• **Action item**
The answer should be one number: how many lines in the records below contain the word "logo".

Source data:

· · · · ·

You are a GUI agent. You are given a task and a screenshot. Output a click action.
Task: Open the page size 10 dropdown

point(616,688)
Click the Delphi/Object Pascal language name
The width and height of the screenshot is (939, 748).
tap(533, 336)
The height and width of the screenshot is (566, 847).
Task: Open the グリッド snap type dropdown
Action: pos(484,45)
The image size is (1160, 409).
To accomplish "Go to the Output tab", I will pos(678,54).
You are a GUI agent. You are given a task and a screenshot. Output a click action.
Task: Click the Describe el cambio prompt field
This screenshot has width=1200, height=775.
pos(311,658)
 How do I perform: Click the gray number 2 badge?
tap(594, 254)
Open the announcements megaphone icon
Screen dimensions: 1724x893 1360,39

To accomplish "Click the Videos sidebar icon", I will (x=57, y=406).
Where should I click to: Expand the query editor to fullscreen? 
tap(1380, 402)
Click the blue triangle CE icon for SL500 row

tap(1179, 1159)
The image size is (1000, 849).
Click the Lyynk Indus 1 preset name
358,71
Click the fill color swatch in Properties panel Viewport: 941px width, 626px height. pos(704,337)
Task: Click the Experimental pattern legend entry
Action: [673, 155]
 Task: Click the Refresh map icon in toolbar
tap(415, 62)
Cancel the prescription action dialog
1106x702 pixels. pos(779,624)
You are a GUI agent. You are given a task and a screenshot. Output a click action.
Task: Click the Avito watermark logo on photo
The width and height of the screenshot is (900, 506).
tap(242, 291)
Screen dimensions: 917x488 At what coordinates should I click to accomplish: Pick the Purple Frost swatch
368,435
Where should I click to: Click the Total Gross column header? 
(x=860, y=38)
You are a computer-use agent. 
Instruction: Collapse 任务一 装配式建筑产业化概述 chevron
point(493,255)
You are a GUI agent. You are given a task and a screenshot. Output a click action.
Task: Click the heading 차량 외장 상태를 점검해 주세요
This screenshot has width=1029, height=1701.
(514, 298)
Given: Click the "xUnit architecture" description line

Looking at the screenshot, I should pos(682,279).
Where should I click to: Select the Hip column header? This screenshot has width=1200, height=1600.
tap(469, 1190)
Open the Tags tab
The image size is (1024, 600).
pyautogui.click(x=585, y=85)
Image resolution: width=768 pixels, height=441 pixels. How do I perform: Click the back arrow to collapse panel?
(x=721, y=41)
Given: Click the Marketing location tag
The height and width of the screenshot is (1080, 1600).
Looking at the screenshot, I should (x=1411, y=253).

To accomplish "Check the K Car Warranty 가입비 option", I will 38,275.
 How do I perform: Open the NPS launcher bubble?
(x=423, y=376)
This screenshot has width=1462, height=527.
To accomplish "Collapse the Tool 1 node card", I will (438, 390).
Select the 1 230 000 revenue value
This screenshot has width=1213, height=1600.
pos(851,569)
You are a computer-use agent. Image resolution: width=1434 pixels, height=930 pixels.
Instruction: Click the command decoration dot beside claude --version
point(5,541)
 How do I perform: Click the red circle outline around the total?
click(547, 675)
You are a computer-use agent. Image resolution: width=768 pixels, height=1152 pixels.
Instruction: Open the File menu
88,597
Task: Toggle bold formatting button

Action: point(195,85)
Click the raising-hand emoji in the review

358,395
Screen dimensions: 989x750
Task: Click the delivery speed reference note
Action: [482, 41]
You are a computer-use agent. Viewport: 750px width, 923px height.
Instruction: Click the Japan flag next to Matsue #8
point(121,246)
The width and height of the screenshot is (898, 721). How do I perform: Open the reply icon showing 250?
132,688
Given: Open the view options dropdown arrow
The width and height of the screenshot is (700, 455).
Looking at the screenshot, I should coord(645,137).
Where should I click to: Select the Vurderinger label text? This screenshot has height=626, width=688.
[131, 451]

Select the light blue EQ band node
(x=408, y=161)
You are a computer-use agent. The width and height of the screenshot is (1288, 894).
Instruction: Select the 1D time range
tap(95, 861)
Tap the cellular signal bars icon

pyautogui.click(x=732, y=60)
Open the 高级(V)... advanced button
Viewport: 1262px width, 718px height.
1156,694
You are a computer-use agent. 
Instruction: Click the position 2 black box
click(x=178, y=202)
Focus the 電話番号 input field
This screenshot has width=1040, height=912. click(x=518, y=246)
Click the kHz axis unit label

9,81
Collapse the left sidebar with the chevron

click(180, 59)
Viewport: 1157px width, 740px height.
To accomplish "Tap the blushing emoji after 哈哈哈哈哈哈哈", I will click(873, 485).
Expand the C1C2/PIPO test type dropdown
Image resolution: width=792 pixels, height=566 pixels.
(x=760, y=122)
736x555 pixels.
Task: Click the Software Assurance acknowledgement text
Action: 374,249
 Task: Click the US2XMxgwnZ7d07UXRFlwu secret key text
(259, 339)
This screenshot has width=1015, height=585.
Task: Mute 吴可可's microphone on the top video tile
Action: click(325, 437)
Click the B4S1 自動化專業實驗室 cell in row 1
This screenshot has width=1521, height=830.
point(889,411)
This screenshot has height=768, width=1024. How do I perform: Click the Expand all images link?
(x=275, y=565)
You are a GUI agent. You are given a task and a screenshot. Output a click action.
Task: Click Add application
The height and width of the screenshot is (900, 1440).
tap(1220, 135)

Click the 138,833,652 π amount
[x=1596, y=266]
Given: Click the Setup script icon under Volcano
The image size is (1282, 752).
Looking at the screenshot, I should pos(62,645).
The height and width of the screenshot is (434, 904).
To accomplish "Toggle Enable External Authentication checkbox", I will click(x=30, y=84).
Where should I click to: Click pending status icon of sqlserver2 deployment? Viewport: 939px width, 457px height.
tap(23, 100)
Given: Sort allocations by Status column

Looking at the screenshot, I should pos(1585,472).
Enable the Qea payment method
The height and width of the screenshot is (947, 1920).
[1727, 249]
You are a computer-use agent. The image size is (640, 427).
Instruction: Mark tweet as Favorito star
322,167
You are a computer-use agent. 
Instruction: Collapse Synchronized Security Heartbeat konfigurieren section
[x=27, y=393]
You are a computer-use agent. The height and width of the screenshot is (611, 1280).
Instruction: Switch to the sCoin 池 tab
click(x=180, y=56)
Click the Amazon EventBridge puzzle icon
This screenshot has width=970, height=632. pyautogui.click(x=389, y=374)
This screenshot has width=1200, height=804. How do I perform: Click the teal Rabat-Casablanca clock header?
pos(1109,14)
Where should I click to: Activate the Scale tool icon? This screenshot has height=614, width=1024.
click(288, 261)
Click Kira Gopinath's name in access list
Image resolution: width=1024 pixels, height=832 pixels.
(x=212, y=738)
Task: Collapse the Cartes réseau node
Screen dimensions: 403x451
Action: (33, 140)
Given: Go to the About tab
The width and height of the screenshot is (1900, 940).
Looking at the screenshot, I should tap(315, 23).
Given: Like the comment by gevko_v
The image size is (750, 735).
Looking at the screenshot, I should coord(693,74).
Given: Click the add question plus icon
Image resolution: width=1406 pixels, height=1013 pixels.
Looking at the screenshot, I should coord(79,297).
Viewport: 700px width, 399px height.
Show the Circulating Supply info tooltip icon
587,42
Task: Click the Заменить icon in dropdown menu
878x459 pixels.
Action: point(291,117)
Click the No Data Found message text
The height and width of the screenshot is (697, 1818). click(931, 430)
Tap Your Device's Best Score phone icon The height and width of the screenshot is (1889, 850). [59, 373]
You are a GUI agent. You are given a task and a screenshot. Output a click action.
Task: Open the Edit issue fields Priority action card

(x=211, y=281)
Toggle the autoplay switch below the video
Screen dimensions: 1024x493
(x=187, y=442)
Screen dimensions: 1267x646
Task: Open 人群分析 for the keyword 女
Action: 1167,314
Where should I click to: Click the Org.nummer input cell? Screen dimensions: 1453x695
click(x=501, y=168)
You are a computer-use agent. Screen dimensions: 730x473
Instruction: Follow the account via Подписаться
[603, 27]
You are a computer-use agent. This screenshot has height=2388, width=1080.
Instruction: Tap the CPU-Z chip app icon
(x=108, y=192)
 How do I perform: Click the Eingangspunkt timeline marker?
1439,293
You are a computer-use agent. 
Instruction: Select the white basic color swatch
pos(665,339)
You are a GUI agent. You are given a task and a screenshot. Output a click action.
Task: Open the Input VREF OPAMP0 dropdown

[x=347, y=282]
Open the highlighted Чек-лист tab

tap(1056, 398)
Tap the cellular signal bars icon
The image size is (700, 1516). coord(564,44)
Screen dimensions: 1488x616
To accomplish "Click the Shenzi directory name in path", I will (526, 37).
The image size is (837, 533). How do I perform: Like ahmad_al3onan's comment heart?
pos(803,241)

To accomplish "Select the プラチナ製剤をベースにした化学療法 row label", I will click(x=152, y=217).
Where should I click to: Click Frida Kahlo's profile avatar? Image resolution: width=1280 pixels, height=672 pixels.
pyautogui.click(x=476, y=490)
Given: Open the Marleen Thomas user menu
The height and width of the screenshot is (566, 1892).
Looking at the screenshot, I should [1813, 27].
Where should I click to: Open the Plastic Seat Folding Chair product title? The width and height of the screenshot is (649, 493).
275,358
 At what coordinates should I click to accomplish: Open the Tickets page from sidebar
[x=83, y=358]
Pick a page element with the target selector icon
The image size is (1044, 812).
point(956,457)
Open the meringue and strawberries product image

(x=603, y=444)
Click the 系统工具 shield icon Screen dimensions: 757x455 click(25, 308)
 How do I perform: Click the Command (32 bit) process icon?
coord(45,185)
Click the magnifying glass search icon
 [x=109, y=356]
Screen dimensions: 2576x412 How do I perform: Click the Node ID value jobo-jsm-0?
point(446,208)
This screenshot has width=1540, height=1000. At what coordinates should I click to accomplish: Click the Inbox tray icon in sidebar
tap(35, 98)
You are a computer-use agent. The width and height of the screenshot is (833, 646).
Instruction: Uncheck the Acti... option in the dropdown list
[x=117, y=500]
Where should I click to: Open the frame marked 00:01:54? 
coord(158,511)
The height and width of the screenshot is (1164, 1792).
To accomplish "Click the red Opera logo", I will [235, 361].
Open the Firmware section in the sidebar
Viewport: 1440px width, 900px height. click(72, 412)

· · · · ·

• **Answer section**
2